Starting with the line that contains "Viewport: 1261px width, 767px" and ending with the last line of the entries, repeat exactly those lines and nothing else, pictures excluded.

- INPUT FOR THIS TASK

-------------------------

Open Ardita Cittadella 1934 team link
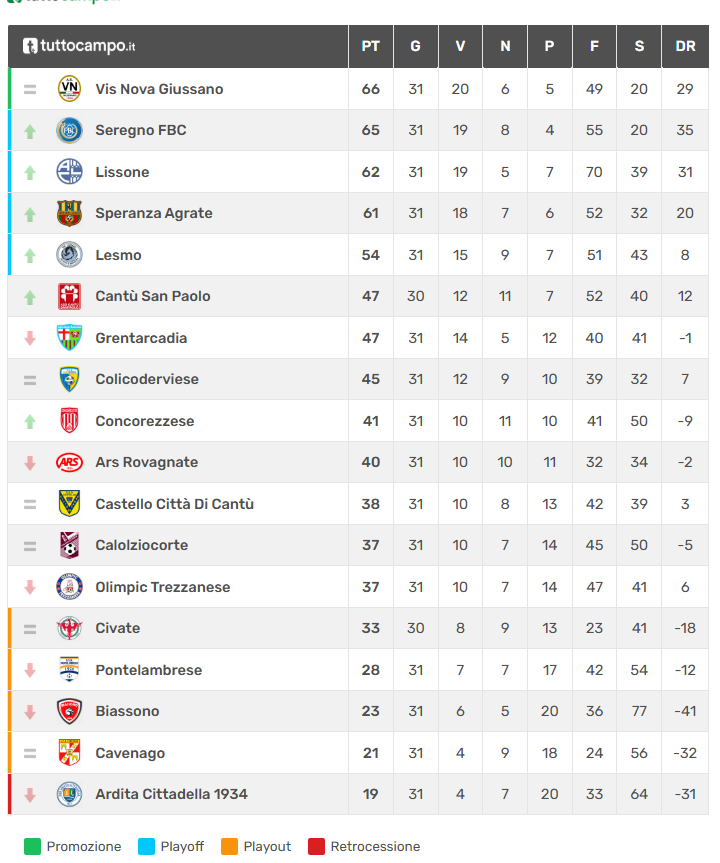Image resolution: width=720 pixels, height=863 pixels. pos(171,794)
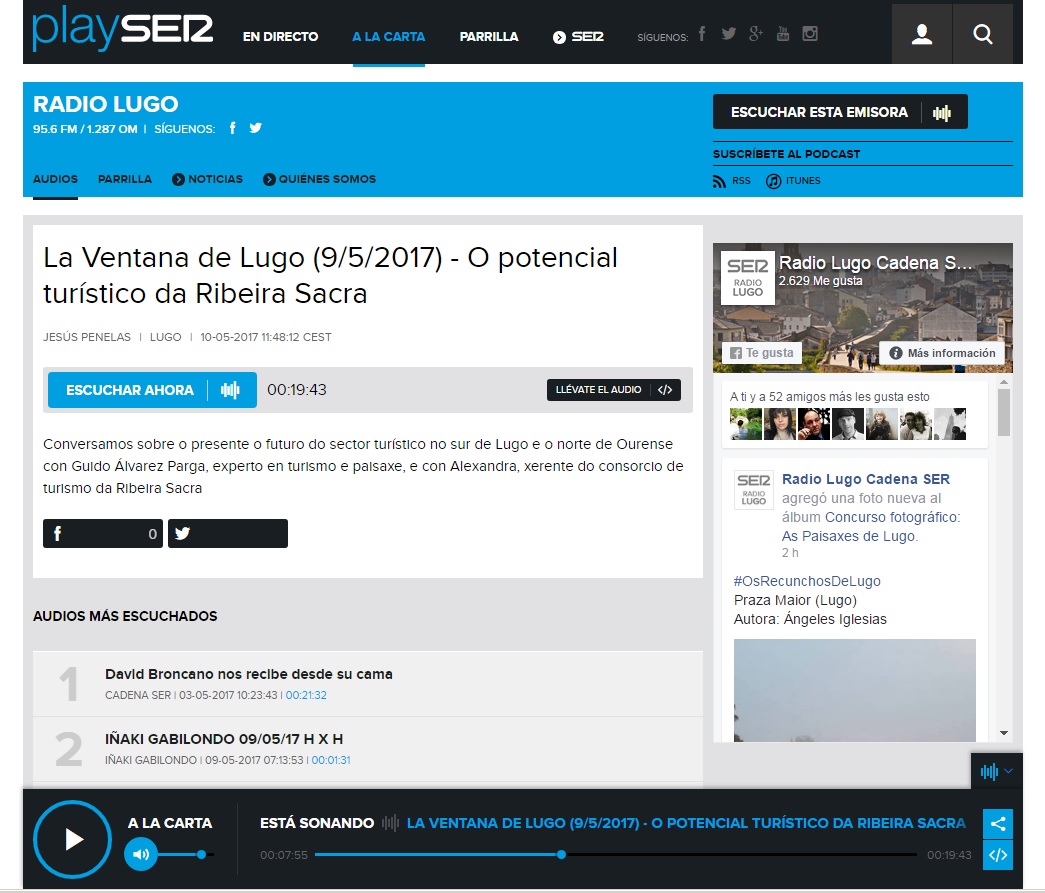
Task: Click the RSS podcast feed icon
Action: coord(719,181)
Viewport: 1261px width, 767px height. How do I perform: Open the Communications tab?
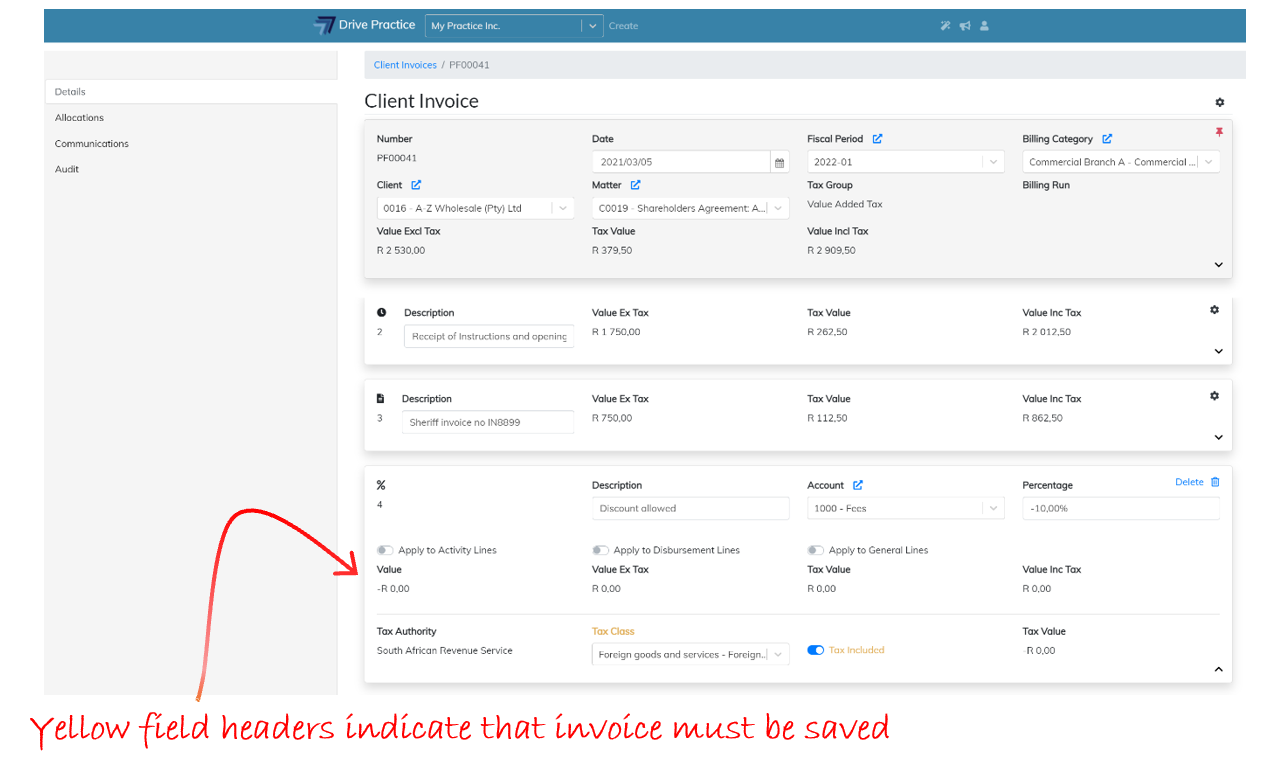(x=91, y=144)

-------------------------

- REPLY TO THE EXERCISE
Viewport: 1261px width, 767px height. How do I perform: Open the Communications tab?
(x=91, y=144)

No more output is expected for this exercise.